„Klären Sie das mit dem Estrichleger!“ Das hören Fliesenleger häufig vom Bauherrn, wenn sie einen noch nicht belegreifen Untergrund vorfinden. Ob das wirklich Aufgabe des Fliesenlegers ist, klärt die neue Fachinformation des Bundesverbands Parkett und Fußbodentechnik und des Industrieverbands Klebstoffe. Sie fasst zusammen, welche Pflichten die Beteiligten haben. (Grafik: BVPF)

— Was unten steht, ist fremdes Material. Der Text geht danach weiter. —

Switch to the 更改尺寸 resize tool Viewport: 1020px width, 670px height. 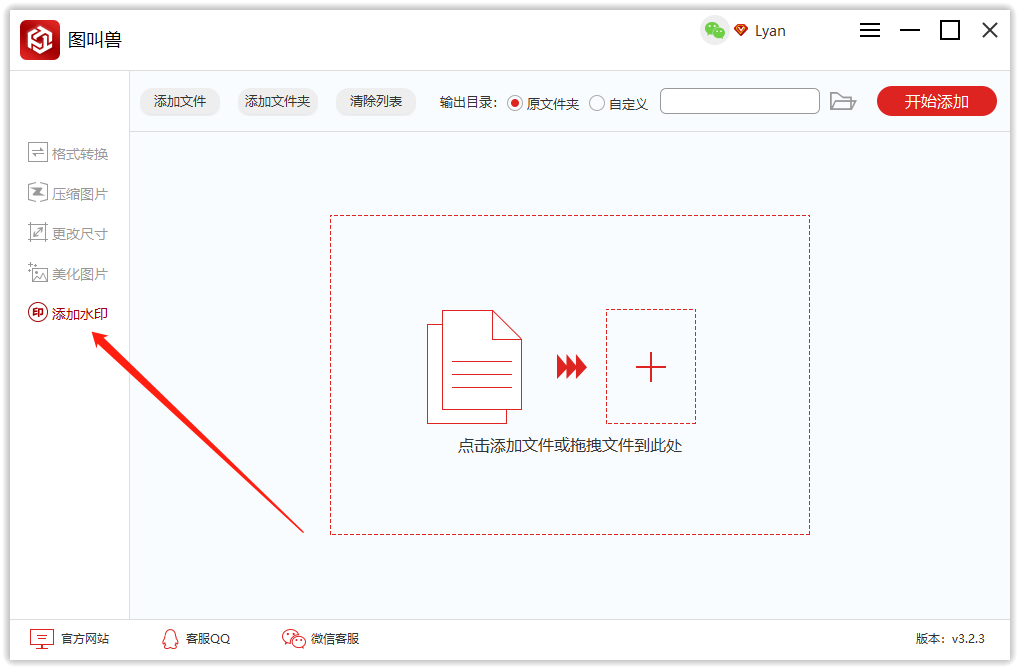[x=69, y=232]
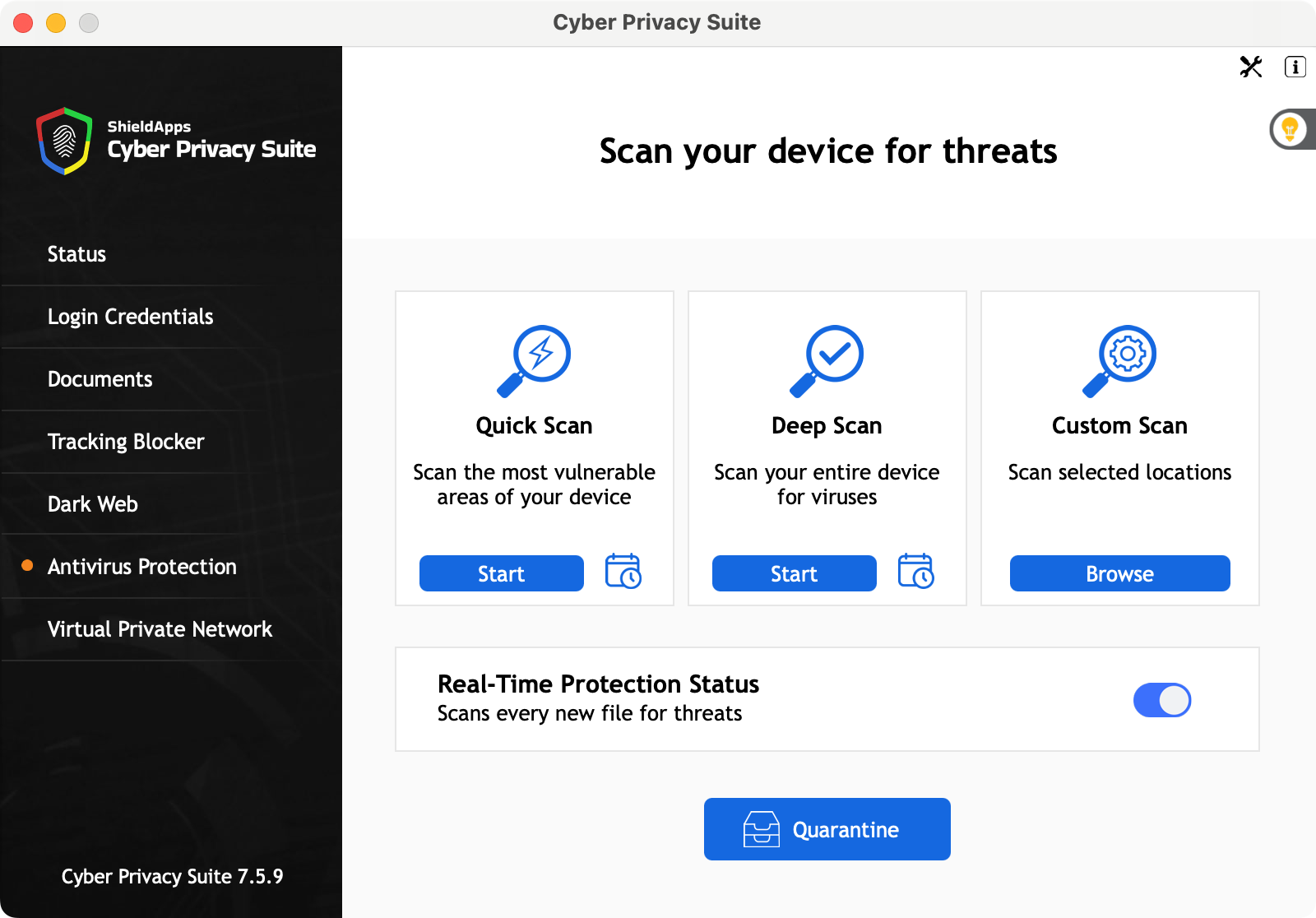Click the info icon at top right

pos(1295,67)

Der Auftraggeber muss dem Verleger einen belegreifen Untergrund zur Verfügung stellen (Obliegenheitspflicht). Sollte die Belegreife für den Auftragnehmer, also den Verleger, erkennbar nicht erreicht sein, muss er nach DIN 18356 bzw. DIN 18365 (auch DIN 18352) Bedenken anmelden. Der Parkett- oder Fliesenleger ist nicht dafür zuständig, die Estrichdicke oder andere Eigenschaften zu prüfen (Kommentar zur ATV DIN 18356, 2011). Der Auftraggeber ist außerdem dafür verantwortlich, die notwendigen Voraussetzungen für die Belegreife zu schaffen, also zum Beispiel geeignete Trocknungsbedingungen oder eine ausreichend lange Liegezeit des Estrichs. Der Estrichleger schuldet dem Bauherrn einen Estrich bestimmter Güte.
Keine Vertragsverhältnisse gibt es zwischen dem Hersteller des Untergrunds, also beispielsweise dem Estrichleger, oder seinen Lieferanten und dem Boden- oder Parkettleger.
Das bedeutet: Ansprechpartner für den Fliesenleger bei allen Schwierigkeiten bezüglich der Belegreife ist der Bauherr.